Canadian Prime Minister Justin Trudeau has said his country is serious about building closer ties with India despite an ongoing diplomatic row.
His latest remarks come at a time when ties between the two countries are at an all time low.
Tensions flared up when Mr Trudeau on 19 September said Canada was investigating credible allegations of India’s involvement in the murder of a Sikh separatist leader.
Delhi dismissed the claim as “absurd”.
Hardeep Singh Nijjar was murdered outside a temple in Canada in June.
On Thursday, the Canadian PM said it was extremely important to “constructively and seriously” engage with India.
“India is a growing economic power and important geopolitical player. And as we presented our Indo-Pacific strategy just last year, we’re very serious about building closer ties with India,” the National Post quoted him as saying.

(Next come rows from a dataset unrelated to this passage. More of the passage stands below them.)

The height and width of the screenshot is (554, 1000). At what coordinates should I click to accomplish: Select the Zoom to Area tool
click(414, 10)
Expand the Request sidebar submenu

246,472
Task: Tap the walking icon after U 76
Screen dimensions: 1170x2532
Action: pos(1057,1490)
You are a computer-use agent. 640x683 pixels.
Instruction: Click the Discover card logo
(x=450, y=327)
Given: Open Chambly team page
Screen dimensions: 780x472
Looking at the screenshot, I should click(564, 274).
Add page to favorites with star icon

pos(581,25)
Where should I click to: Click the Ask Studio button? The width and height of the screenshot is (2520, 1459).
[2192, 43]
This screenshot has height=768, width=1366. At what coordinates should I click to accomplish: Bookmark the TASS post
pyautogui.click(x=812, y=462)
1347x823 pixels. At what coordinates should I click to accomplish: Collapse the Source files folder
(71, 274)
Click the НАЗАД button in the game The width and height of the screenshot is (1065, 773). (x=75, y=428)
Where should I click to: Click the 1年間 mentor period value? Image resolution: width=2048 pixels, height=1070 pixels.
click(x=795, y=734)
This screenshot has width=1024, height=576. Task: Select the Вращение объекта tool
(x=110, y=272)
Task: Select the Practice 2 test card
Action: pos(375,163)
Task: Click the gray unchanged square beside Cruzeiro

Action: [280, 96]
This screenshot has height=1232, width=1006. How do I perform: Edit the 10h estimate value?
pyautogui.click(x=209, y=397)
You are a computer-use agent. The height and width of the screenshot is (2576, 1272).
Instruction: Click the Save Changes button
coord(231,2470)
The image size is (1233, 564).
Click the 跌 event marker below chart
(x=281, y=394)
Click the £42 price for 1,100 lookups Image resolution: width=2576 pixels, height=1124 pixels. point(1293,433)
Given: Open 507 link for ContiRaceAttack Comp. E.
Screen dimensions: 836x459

Tensions between the two countries came to the fore during the G20 summit in Delhi on 9 September when Mr Trudeau skipped an official dinner of the leaders.
He held a short meeting with Indian PM Narendra Modi but experts described their body language as “frosty”.
A few days later, Mr Trudeau told Canadian parliament they were pursing credible allegations of the involvement of Indian agents in Nijjar’s murder.
Both countries have since expelled a diplomat each of the other nation. Last week, India also suspended visa services for Canadians citing security concerns at its diplomatic missions in the country.
On Thursday, Mr Trudeau talked about the importance of relations with India but added that the murder investigation would continue.
“At the same time, obviously, as a rule of law country, we need to emphasise that India needs to work with Canada to ensure that we get the full facts of this matter,” he said.
India has insisted that it had no role in the murder, adding that Nijjar had been designated a terrorist by Delhi in 2020 – an allegation his supporters vehemently deny.
The Indian government has often reacted sharply to demands by Sikh separatists in Western countries for Khalistan, or a separate Sikh homeland.
Nijjar vocally supported the Khalistan movement.
It peaked in India in the 1980s with a violent insurgency centred in Sikh-majority Punjab state.
It was quelled by force and has little resonance in India now, but is still popular among some in the Sikh diaspora in countries such as Canada, Australia and the UK.
The row between India and Canada, who have been close allies for decades, has also tested Western countries.
The US, UK and Australia have urged Delhi to cooperate in the investigation but stopped short of critising India, which is seen by them as bulwark against China’s rise in Asia.
Mr Trudeau added that he had been assured by the US that foreign secretary Antony Blinken would raise the allegations when he met his Indian counterpart S Jaishankar in Washington.
The foreign ministers met on Thursday but made no mention of Canada in their press conference.